In 2010, the sleep lab was renovated and expanded in Commerce Towers, and, in October, half of a new emergency department was completed and opened. Crawford Street south of 1st Street was vacated by the City of Dixon and closed to traffic to allow KSB Hospital to level off and build a new parking lot for the emergency department.

The $16 million expansion of outpatient surgery and the emergency department was completed in the fall of 2011. The expansion included two new surgical suites, recovery rooms, registration and reception areas, new emergency department rooms and trauma bays, and a new three-stall ambulance garage.

In 2011, KSB Hospital received the Outstanding Patient Experience Award from HealthGrades, in which KSB scored in the top 5% of more than 3,700 U.S. hospitals surveyed. In August, KSB Hospital conducted an employee and found 86.2% satisfaction on a survey in which 94% of employees participated—both percentages were benchmarks among all hospitals in the survey pool. KSB Medical Group was also awarded by Arbor Associates for exceeding patient expectations in the medical office setting.

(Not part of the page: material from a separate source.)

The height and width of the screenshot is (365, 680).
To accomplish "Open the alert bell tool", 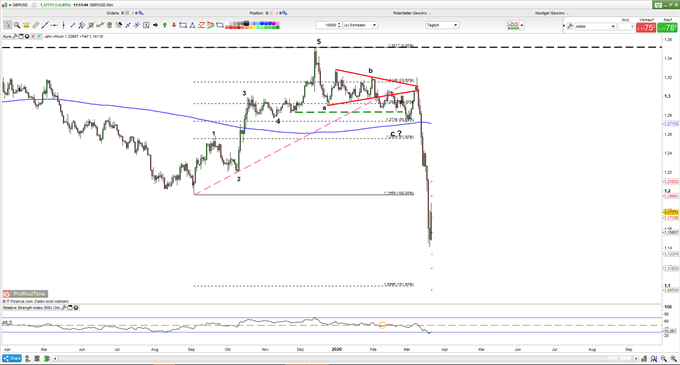I will click(26, 25).
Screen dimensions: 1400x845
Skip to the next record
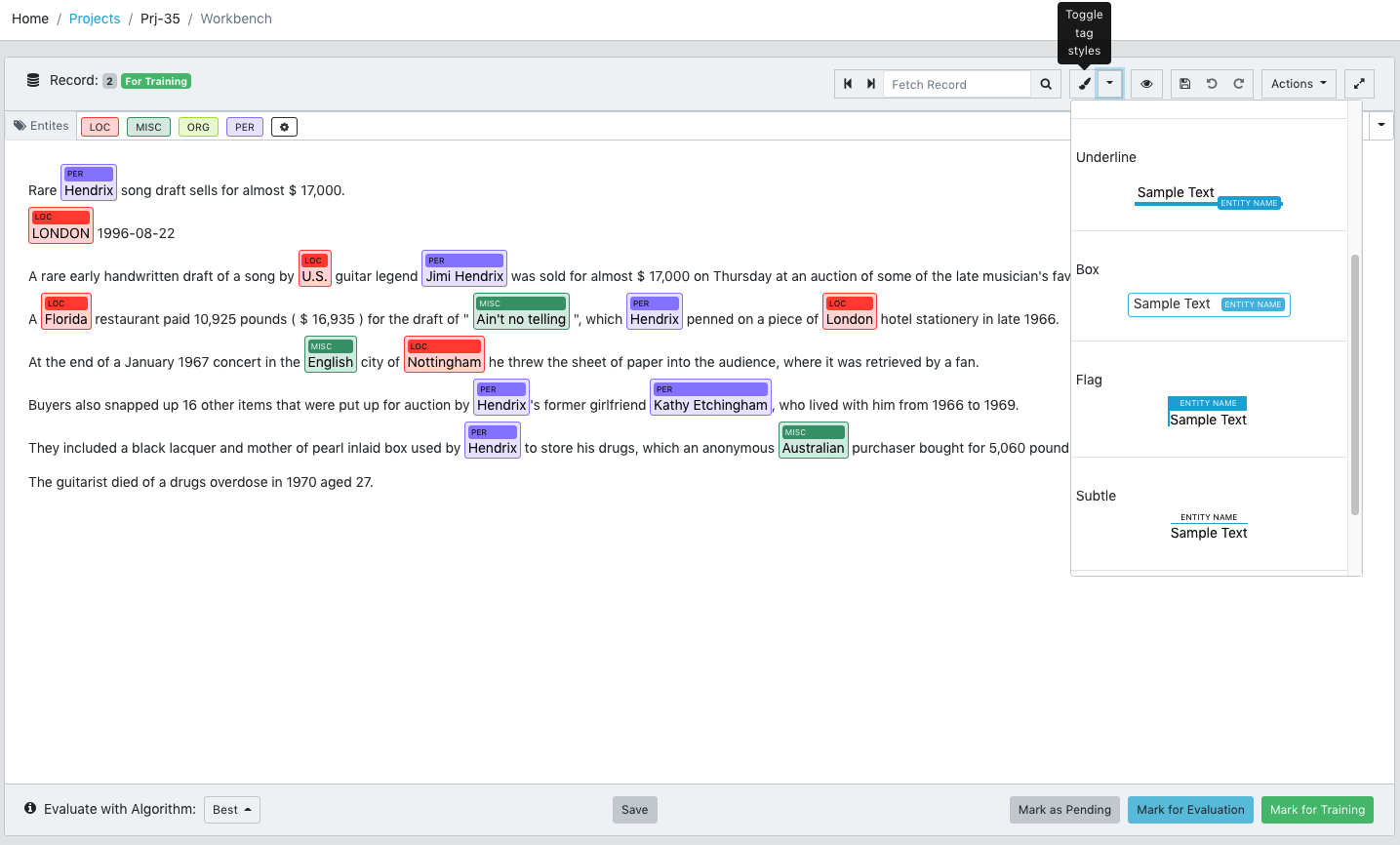[870, 84]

On January 1, 2025, OSF HealthCare acquired KSB Hospital and renamed the medical center to OSF St. Katharine Medical Center. The name change honored the previous name honoring Katherine Shaw Bethea and aligned it OSF's tradition of naming its facilities after Catholic Saints by naming it after Saint Katharine Drexel, an American.

==Today==
KSB Hospital provides healthcare services in nine locations in the Sauk Valley area.
KSB Hospital, Commerce Towers, Town Square Centre, Edwards Clinic, KSB Eye & Vision Center, KSB Center for Health Services - Amboy Clinic, KSB - Ashton Clinic, KSB Center for Health Services - Oregon Clinic, KSB Center for Health Services - Polo Clinic,

==Mission statement==
The mission of Katherine Shaw Bethea Hospital is "to restore, maintain, and enhance health by providing superior care now and in the future."